No translation is perfect. Something is inevitably lost. As I proceed through the arduous task of transforming Ovid’s Metamorphoses into English verse, it is those moments when the text revels in the accumulation of stylistic effects that I find the most challenging—and yet the most delightful—to translate. And this slow, laborious process of literary translation is opening up to me at last the full measure of Ovid’s poetic achievement.
In a scene from Ovid’s first book, Cupid draws two arrows from his quiver. With one, he shoots the god Apollo, making him fall in love. With the other, he shoots the nymph Daphne, making her feel repelled by the god’s desire. Daphne only escapes Apollo’s violent passion by transforming into a laurel tree.
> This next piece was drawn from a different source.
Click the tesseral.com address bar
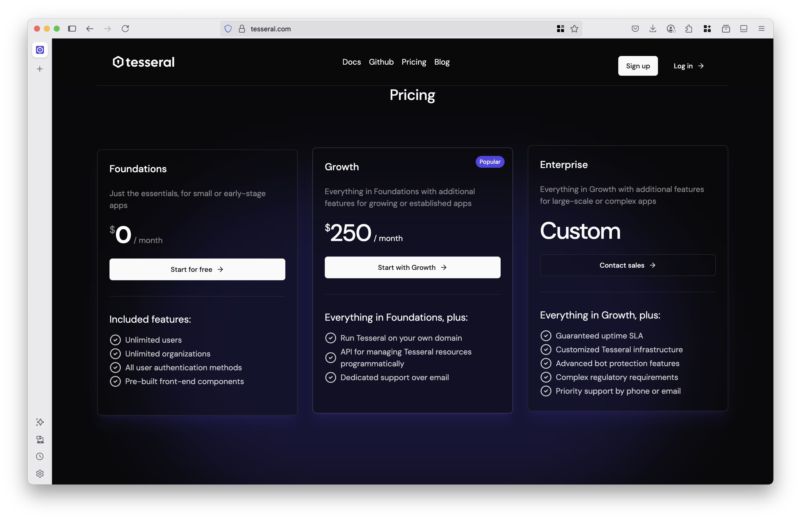 [387, 29]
This episode inaugurates one of the chief motifs of this two thousand-year-old epic: rape or attempted rape.
eque sagittifera prompsit duo tela pharetra
diversorum operum: fugat hoc, facit illud amorem;
quod facit, auratum est et cuspide fulget acuta,
quod fugat, obtusum est et habet sub harundine plumbum.
From his full quiver he took out two arrows
with different tasks: one fends love off, one forms it.
The latter’s gold, its head pointed and flashing.
The first is dull with lead atop its shaft.
—Ovid, Metamorphoses 1.468-71
Ovid carefully packs these lines with the alliteration of f (sagittifera, fugat, facit, facit, fulget, fugat) to make this a passage of striking poetic beauty. Moreover, Ovid builds the description of the arrows around a neat ABBA chiasm: fugat . . . facit . . . facit . . . fugat. Introducing them, he names first the one that repels love and next the one that produces it. But when he then devotes a line to the appearance of each, he inverts this order. These erotic weapons seem easily confused with one another—you have to look closely to know which arrow you have in hand. But in the last two lines Ovid ingeniously conveys their difference. Up until the midline rhyme (auratum est . . . obtusum est), the meter has remained exactly the same, but at this point it diverges. This mimics how the arrows are launched identically, but have markedly different effects. I have tried to preserve the lines’ stylistic texture by maintaining the alliteration (from, full, fends, forms, flashing, first), the chiasm, and the final two lines’ rhyme (head, lead) and changed rhythm (pointed and flashing, atop its shaft).
These two arrows, and the style with which Ovid describes them, give us the epic’s paradigm for erotic love. Such love cannot engender mutual desire or understanding—it instead dehumanizes and is nearly always violent. It vanquishes those who feel it and those against whom it is felt. Such love is a weapon that knows only power, and Ovid’s lines are a terrifying, yet dazzling expression of that power. Ovid’s most beautiful lines of poetry in fact so often describe the most ruthless abuses of power. The Ovidian translator must try, however imperfectly, to recreate this uncomfortable alliance that sits at the heart of Ovid’s poetic world.